[Dataset entries]

=== Section Start ===

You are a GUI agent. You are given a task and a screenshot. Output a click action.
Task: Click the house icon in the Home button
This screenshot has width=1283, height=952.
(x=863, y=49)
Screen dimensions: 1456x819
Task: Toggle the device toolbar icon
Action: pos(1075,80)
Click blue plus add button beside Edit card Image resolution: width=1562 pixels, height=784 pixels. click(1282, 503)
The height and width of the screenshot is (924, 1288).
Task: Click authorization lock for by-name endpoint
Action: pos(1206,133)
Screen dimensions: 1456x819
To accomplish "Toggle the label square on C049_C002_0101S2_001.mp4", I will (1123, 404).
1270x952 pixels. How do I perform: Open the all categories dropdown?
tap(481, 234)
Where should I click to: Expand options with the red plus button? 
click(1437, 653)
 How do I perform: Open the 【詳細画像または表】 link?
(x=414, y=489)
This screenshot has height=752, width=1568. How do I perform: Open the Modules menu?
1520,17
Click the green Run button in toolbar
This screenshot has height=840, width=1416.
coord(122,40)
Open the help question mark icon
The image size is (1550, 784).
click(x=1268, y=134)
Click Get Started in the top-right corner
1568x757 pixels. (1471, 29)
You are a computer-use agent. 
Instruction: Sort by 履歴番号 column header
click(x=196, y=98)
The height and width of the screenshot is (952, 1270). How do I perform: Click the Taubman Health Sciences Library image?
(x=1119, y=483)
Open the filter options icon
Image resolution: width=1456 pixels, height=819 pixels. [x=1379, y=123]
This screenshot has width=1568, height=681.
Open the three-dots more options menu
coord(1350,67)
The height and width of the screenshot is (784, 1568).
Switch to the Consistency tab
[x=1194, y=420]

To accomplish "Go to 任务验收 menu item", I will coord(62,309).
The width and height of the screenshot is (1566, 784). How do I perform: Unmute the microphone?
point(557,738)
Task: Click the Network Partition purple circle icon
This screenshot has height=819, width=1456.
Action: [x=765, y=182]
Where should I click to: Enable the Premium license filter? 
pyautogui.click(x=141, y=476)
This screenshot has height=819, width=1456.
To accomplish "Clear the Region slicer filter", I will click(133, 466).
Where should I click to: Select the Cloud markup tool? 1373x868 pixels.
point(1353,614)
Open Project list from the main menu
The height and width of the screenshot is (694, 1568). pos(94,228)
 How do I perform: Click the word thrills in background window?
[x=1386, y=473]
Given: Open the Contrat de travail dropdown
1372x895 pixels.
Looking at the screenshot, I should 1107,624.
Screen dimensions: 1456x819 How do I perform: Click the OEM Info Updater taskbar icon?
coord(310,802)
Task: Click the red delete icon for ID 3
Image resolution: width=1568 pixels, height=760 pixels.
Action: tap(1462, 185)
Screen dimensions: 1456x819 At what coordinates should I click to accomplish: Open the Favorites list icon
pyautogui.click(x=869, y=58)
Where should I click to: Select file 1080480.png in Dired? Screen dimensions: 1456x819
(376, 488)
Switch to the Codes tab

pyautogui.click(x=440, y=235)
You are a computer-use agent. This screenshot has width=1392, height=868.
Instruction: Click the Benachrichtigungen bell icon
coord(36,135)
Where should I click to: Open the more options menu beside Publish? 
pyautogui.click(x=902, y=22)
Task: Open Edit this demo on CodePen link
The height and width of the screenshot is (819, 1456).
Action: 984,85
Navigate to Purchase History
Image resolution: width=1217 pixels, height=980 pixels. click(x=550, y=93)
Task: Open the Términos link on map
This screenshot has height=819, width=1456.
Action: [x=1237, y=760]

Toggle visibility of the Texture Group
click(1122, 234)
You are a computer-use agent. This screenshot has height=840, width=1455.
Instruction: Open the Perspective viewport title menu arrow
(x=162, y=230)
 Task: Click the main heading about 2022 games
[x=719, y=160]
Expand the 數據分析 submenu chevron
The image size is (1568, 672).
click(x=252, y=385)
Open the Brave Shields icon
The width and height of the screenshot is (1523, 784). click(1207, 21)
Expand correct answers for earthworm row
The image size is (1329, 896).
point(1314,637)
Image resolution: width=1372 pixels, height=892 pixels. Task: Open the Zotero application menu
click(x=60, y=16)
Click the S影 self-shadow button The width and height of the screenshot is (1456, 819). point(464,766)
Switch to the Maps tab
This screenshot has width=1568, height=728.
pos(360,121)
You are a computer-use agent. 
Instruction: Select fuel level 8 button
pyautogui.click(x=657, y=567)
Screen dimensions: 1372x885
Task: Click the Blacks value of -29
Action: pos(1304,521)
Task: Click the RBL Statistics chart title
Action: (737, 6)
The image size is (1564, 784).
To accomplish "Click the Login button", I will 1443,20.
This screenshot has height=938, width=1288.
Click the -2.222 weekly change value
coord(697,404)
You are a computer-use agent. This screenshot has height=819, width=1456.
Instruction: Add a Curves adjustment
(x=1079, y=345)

=== Section End ===

What you should produce is an exact copy of the records above.

Solution:
You are a GUI agent. You are given a task and a screenshot. Output a click action.
Task: Click the house icon in the Home button
This screenshot has width=1283, height=952.
(x=863, y=49)
Screen dimensions: 1456x819
Task: Toggle the device toolbar icon
Action: pos(1075,80)
Click blue plus add button beside Edit card Image resolution: width=1562 pixels, height=784 pixels. click(1282, 503)
The height and width of the screenshot is (924, 1288).
Task: Click authorization lock for by-name endpoint
Action: pos(1206,133)
Screen dimensions: 1456x819
To accomplish "Toggle the label square on C049_C002_0101S2_001.mp4", I will (1123, 404).
1270x952 pixels. How do I perform: Open the all categories dropdown?
tap(481, 234)
Where should I click to: Expand options with the red plus button? 
click(1437, 653)
 How do I perform: Open the 【詳細画像または表】 link?
(x=414, y=489)
This screenshot has height=752, width=1568. How do I perform: Open the Modules menu?
1520,17
Click the green Run button in toolbar
This screenshot has height=840, width=1416.
coord(122,40)
Open the help question mark icon
The image size is (1550, 784).
click(x=1268, y=134)
Click Get Started in the top-right corner
1568x757 pixels. (1471, 29)
You are a computer-use agent. 
Instruction: Sort by 履歴番号 column header
click(x=196, y=98)
The height and width of the screenshot is (952, 1270). How do I perform: Click the Taubman Health Sciences Library image?
(x=1119, y=483)
Open the filter options icon
Image resolution: width=1456 pixels, height=819 pixels. [x=1379, y=123]
This screenshot has width=1568, height=681.
Open the three-dots more options menu
coord(1350,67)
The height and width of the screenshot is (784, 1568).
Switch to the Consistency tab
[x=1194, y=420]

To accomplish "Go to 任务验收 menu item", I will coord(62,309).
The width and height of the screenshot is (1566, 784). How do I perform: Unmute the microphone?
point(557,738)
Task: Click the Network Partition purple circle icon
This screenshot has height=819, width=1456.
Action: [x=765, y=182]
Where should I click to: Enable the Premium license filter? 
pyautogui.click(x=141, y=476)
This screenshot has height=819, width=1456.
To accomplish "Clear the Region slicer filter", I will click(133, 466).
Where should I click to: Select the Cloud markup tool? 1373x868 pixels.
point(1353,614)
Open Project list from the main menu
The height and width of the screenshot is (694, 1568). pos(94,228)
 How do I perform: Click the word thrills in background window?
[x=1386, y=473]
Given: Open the Contrat de travail dropdown
1372x895 pixels.
Looking at the screenshot, I should 1107,624.
Screen dimensions: 1456x819 How do I perform: Click the OEM Info Updater taskbar icon?
coord(310,802)
Task: Click the red delete icon for ID 3
Image resolution: width=1568 pixels, height=760 pixels.
Action: tap(1462, 185)
Screen dimensions: 1456x819 At what coordinates should I click to accomplish: Open the Favorites list icon
pyautogui.click(x=869, y=58)
Where should I click to: Select file 1080480.png in Dired? Screen dimensions: 1456x819
(376, 488)
Switch to the Codes tab

pyautogui.click(x=440, y=235)
You are a computer-use agent. This screenshot has width=1392, height=868.
Instruction: Click the Benachrichtigungen bell icon
coord(36,135)
Where should I click to: Open the more options menu beside Publish? 
pyautogui.click(x=902, y=22)
Task: Open Edit this demo on CodePen link
The height and width of the screenshot is (819, 1456).
Action: 984,85
Navigate to Purchase History
Image resolution: width=1217 pixels, height=980 pixels. click(x=550, y=93)
Task: Open the Términos link on map
This screenshot has height=819, width=1456.
Action: [x=1237, y=760]

Toggle visibility of the Texture Group
click(1122, 234)
You are a computer-use agent. This screenshot has height=840, width=1455.
Instruction: Open the Perspective viewport title menu arrow
(x=162, y=230)
 Task: Click the main heading about 2022 games
[x=719, y=160]
Expand the 數據分析 submenu chevron
The image size is (1568, 672).
click(x=252, y=385)
Open the Brave Shields icon
The width and height of the screenshot is (1523, 784). click(1207, 21)
Expand correct answers for earthworm row
The image size is (1329, 896).
point(1314,637)
Image resolution: width=1372 pixels, height=892 pixels. Task: Open the Zotero application menu
click(x=60, y=16)
Click the S影 self-shadow button The width and height of the screenshot is (1456, 819). point(464,766)
Switch to the Maps tab
This screenshot has width=1568, height=728.
pos(360,121)
You are a computer-use agent. 
Instruction: Select fuel level 8 button
pyautogui.click(x=657, y=567)
Screen dimensions: 1372x885
Task: Click the Blacks value of -29
Action: pos(1304,521)
Task: Click the RBL Statistics chart title
Action: (737, 6)
The image size is (1564, 784).
To accomplish "Click the Login button", I will 1443,20.
This screenshot has height=938, width=1288.
Click the -2.222 weekly change value
coord(697,404)
You are a computer-use agent. This screenshot has height=819, width=1456.
Instruction: Add a Curves adjustment
(x=1079, y=345)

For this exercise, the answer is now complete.